El triunfo verdadero del escritor se da cuando sus personajes encarnan de tal manera en la conciencia de la gente que pasan a ser reales. Cuando El almacén de antigüedades se publicó semanalmente entre 1840 y 1841, en Master Humphrey’s Clock , una revista propiedad del mismo Dickens, todo el mundo quería saber qué iba a ocurrir con la dulce y desdichada Little Nell Trent, víctima de las maldades del enano Daniel Quilp. Dickens habría de recibir entonces centenares de cartas de los lectores para que salvara a la niña, a punto de sucumbir ante la muerte. Lo meditó. Y en sus paseos solitarios junto al Támesis, decidió que la niña debía morir. Sabía que los finales felices son los más fáciles en la literatura, y los más perecederos, igual que pasa en el cine hoy día. Que lo diga Hollywood.
Dickens es el más grande de los novelistas de folletín, e impuso las reglas dramáticas del género, que después copiaron las radionovelas y las telenovelas. Un buen guionista de esos géneros tiene que leer a Dickens. Creó el suspenso entre capítulos, y eso fue lo que lo hizo atractivo para miles de lectores. La intriga de quien, leyendo no sabe lo que va a ocurrir en la siguiente entrega. El suspenso, el secreto bien guardado que sólo se devela cuando debe develarse.
En su novela Historia de dos ciudades , una de sus últimas, y por lo tanto fruto de su madurez de escritor, Dickens se desplaza hacia un pasado que si tuvo una enorme influencia, él no vivió ni conoció: el escenario de la Revolución Francesa, ocurrida en el siglo anterior al suyo. Su juicio, en este caso, es histórico, y no puede ser de otra manera frente a un suceso que habría de afectar las relaciones entre Inglaterra y Francia, y no sólo eso, el futuro de Europa y de la humanidad entera.
Pero el juicio de Dickens es, antes que nada, un juicio sobre las consecuencias de la revolución en los seres humanos, y los cambios de comportamiento que la historia, en tiempos convulsos, provocó en la gente más humilde.

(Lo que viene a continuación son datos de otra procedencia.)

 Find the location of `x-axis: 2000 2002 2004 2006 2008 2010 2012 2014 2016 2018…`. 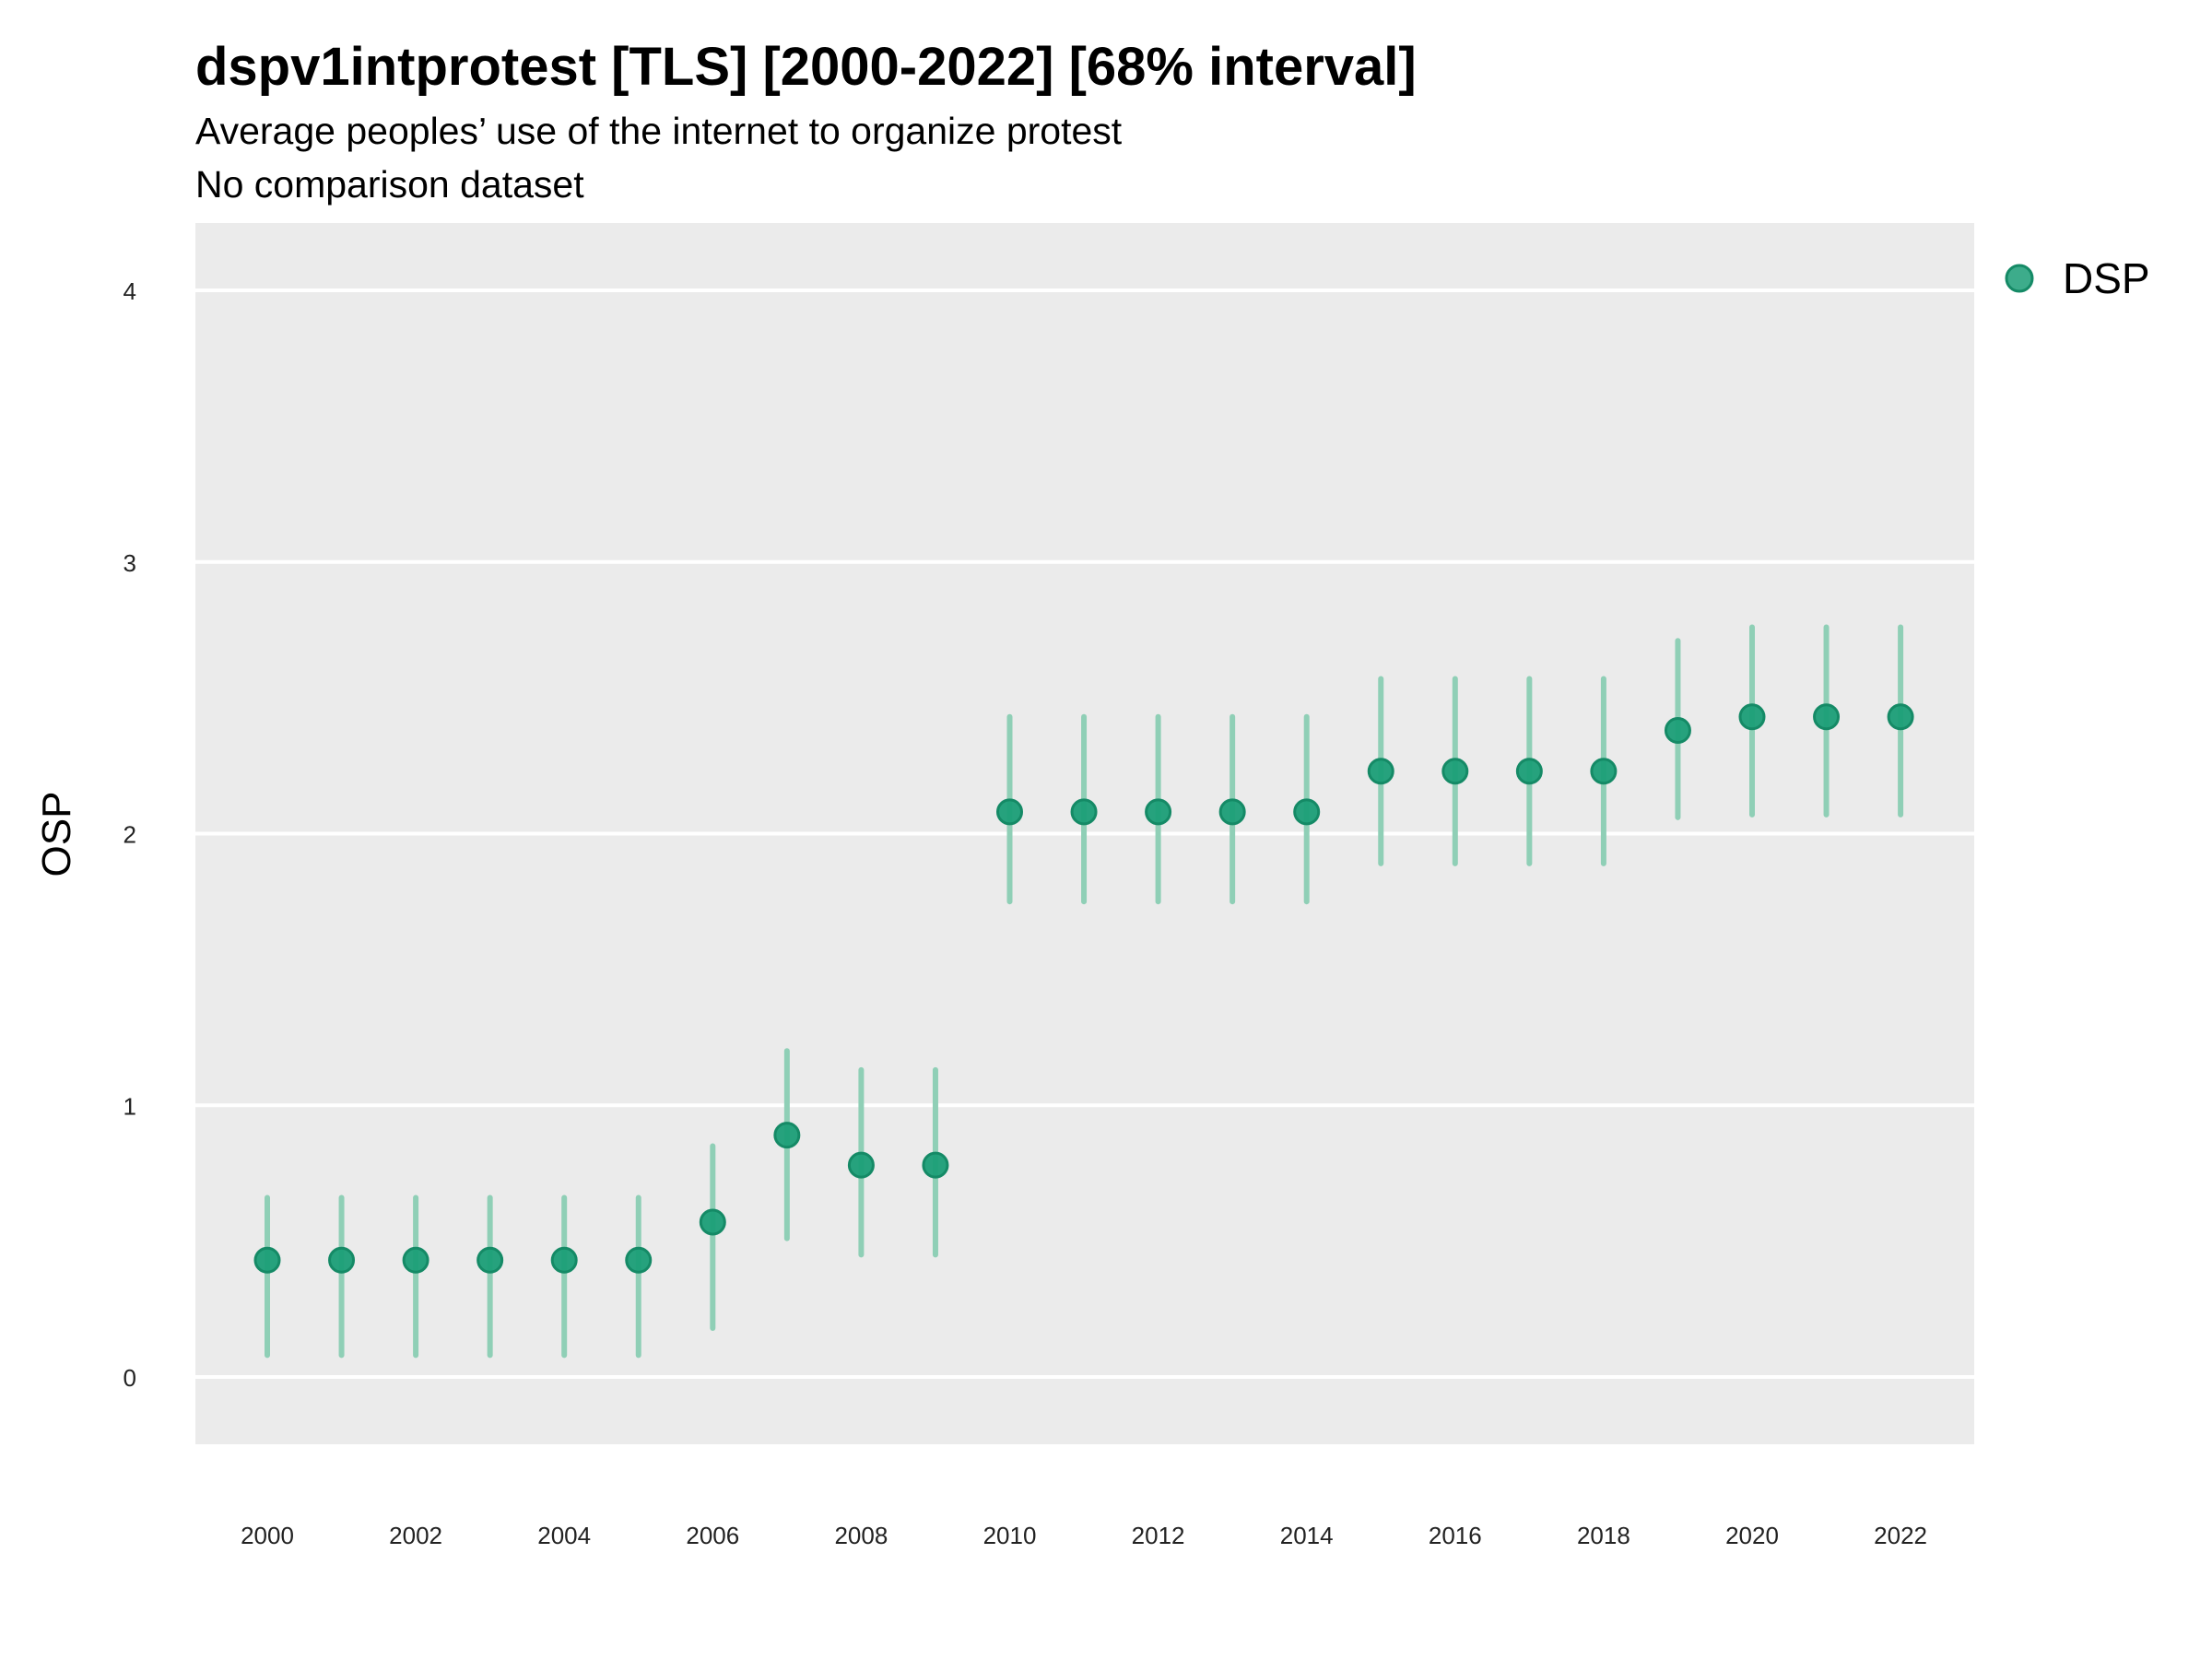

x-axis: 2000 2002 2004 2006 2008 2010 2012 2014 2016 2018… is located at coordinates (1084, 1536).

Los pobres se vuelven factores del poder, y pueden decidir sobre la vida de los demás. Pueden abrir el camino a la guillotina. Son los que, como fantasmas de Goya, bailan la carmañola, una danza macabra, al paso de la carreta que lleva al patíbulo a los condenados. La hoja de la guillotina es la que cobra las viejas cuentas de la humillación. Y la grandeza de Historia de dos ciudades reside en el examen de esas vidas, a la sombra del poder que se devora a sí mismo. Las mujeres del pueblo, de la plebe, son las que tejen en sus bordados los destinos de los que van a morir, como las antiguas Parcas.
Historia de dos ciudades se ubica en tiempos dramáticos en que el mundo está cambiando para siempre. Pero la maldad, de la cual luchan por librarse los protagonistas atrapados en las redes de sus destinos, surge por parejo de los nobles que la revolución derriba y de los miserables que la revolución exalta. Dickens es un maestro de la condición humana, múltiple en contradicciones.
Hay libros de los que uno recuerda para siempre la primera frase. Historia de dos ciudades es para mí uno de ellos: “Fue el mejor y el peor de los tiempos; fue la edad de la sabiduría, y de la estupidez; fue la época de la fe y de la incredulidad; la estación de la luz, y de las tinieblas, la primavera de la esperanza y el invierno de la desesperación?”.
Tanto caló en mí esta frase, desde su primer lectura, que la puse como epígrafe de mi libro de memorias de la revolución sandinista, Adiós Muchachos . No encontré nada más cabal para darme pie a lo que yo quería contar de mi vida en tiempos de ilusiones perdidas.